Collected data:
=== Section Start ===

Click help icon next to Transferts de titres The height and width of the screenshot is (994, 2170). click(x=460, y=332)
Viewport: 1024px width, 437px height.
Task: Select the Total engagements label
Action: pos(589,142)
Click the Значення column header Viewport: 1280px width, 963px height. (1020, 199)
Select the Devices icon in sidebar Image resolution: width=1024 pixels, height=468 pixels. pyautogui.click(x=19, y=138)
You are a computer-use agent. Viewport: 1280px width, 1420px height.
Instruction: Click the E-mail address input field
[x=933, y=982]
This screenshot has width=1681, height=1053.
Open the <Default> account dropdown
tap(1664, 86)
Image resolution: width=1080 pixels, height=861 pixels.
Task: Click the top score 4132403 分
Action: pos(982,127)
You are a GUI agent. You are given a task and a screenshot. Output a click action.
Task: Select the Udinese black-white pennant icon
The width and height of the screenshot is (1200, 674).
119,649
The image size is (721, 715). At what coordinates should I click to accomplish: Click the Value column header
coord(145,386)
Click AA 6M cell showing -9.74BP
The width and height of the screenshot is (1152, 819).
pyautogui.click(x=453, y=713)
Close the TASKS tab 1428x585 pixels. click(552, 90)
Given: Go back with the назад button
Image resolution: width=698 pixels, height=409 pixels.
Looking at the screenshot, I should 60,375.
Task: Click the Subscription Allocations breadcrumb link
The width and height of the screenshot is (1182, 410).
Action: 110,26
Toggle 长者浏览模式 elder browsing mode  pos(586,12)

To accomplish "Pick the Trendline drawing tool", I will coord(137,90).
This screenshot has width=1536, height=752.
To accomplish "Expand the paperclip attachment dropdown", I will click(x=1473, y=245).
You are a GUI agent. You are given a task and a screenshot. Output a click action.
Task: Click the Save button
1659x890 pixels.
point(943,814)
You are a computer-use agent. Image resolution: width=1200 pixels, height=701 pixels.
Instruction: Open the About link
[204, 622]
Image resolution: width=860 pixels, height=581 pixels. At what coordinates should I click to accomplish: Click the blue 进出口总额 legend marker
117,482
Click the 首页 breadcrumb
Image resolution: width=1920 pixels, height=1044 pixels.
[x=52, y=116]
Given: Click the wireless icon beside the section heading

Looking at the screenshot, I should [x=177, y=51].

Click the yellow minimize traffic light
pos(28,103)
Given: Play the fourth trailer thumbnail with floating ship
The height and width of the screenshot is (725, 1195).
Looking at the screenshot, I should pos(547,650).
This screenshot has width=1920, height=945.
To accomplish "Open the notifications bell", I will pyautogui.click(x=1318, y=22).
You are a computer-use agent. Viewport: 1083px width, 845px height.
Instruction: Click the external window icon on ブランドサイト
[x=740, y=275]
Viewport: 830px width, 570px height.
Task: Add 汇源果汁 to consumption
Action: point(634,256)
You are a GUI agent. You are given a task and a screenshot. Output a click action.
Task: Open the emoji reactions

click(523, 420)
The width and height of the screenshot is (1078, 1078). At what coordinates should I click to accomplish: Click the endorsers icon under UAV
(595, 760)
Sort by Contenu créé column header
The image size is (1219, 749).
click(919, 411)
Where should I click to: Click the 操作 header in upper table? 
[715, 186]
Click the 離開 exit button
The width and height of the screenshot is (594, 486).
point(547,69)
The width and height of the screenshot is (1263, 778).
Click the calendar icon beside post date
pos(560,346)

=== Section End ===

* [Exercise details]:
Your answer must consist of every line above, transcribed verbatim.

* [Task answer]:
Click help icon next to Transferts de titres The height and width of the screenshot is (994, 2170). click(x=460, y=332)
Viewport: 1024px width, 437px height.
Task: Select the Total engagements label
Action: pos(589,142)
Click the Значення column header Viewport: 1280px width, 963px height. (1020, 199)
Select the Devices icon in sidebar Image resolution: width=1024 pixels, height=468 pixels. pyautogui.click(x=19, y=138)
You are a computer-use agent. Viewport: 1280px width, 1420px height.
Instruction: Click the E-mail address input field
[x=933, y=982]
This screenshot has width=1681, height=1053.
Open the <Default> account dropdown
tap(1664, 86)
Image resolution: width=1080 pixels, height=861 pixels.
Task: Click the top score 4132403 分
Action: pos(982,127)
You are a GUI agent. You are given a task and a screenshot. Output a click action.
Task: Select the Udinese black-white pennant icon
The width and height of the screenshot is (1200, 674).
119,649
The image size is (721, 715). At what coordinates should I click to accomplish: Click the Value column header
coord(145,386)
Click AA 6M cell showing -9.74BP
The width and height of the screenshot is (1152, 819).
pyautogui.click(x=453, y=713)
Close the TASKS tab 1428x585 pixels. click(552, 90)
Given: Go back with the назад button
Image resolution: width=698 pixels, height=409 pixels.
Looking at the screenshot, I should 60,375.
Task: Click the Subscription Allocations breadcrumb link
The width and height of the screenshot is (1182, 410).
Action: 110,26
Toggle 长者浏览模式 elder browsing mode  pos(586,12)

To accomplish "Pick the Trendline drawing tool", I will coord(137,90).
This screenshot has width=1536, height=752.
To accomplish "Expand the paperclip attachment dropdown", I will click(x=1473, y=245).
You are a GUI agent. You are given a task and a screenshot. Output a click action.
Task: Click the Save button
1659x890 pixels.
point(943,814)
You are a computer-use agent. Image resolution: width=1200 pixels, height=701 pixels.
Instruction: Open the About link
[204, 622]
Image resolution: width=860 pixels, height=581 pixels. At what coordinates should I click to accomplish: Click the blue 进出口总额 legend marker
117,482
Click the 首页 breadcrumb
Image resolution: width=1920 pixels, height=1044 pixels.
[x=52, y=116]
Given: Click the wireless icon beside the section heading

Looking at the screenshot, I should [x=177, y=51].

Click the yellow minimize traffic light
pos(28,103)
Given: Play the fourth trailer thumbnail with floating ship
The height and width of the screenshot is (725, 1195).
Looking at the screenshot, I should pos(547,650).
This screenshot has width=1920, height=945.
To accomplish "Open the notifications bell", I will pyautogui.click(x=1318, y=22).
You are a computer-use agent. Viewport: 1083px width, 845px height.
Instruction: Click the external window icon on ブランドサイト
[x=740, y=275]
Viewport: 830px width, 570px height.
Task: Add 汇源果汁 to consumption
Action: point(634,256)
You are a GUI agent. You are given a task and a screenshot. Output a click action.
Task: Open the emoji reactions

click(523, 420)
The width and height of the screenshot is (1078, 1078). At what coordinates should I click to accomplish: Click the endorsers icon under UAV
(595, 760)
Sort by Contenu créé column header
The image size is (1219, 749).
click(919, 411)
Where should I click to: Click the 操作 header in upper table? 
[715, 186]
Click the 離開 exit button
The width and height of the screenshot is (594, 486).
point(547,69)
The width and height of the screenshot is (1263, 778).
Click the calendar icon beside post date
pos(560,346)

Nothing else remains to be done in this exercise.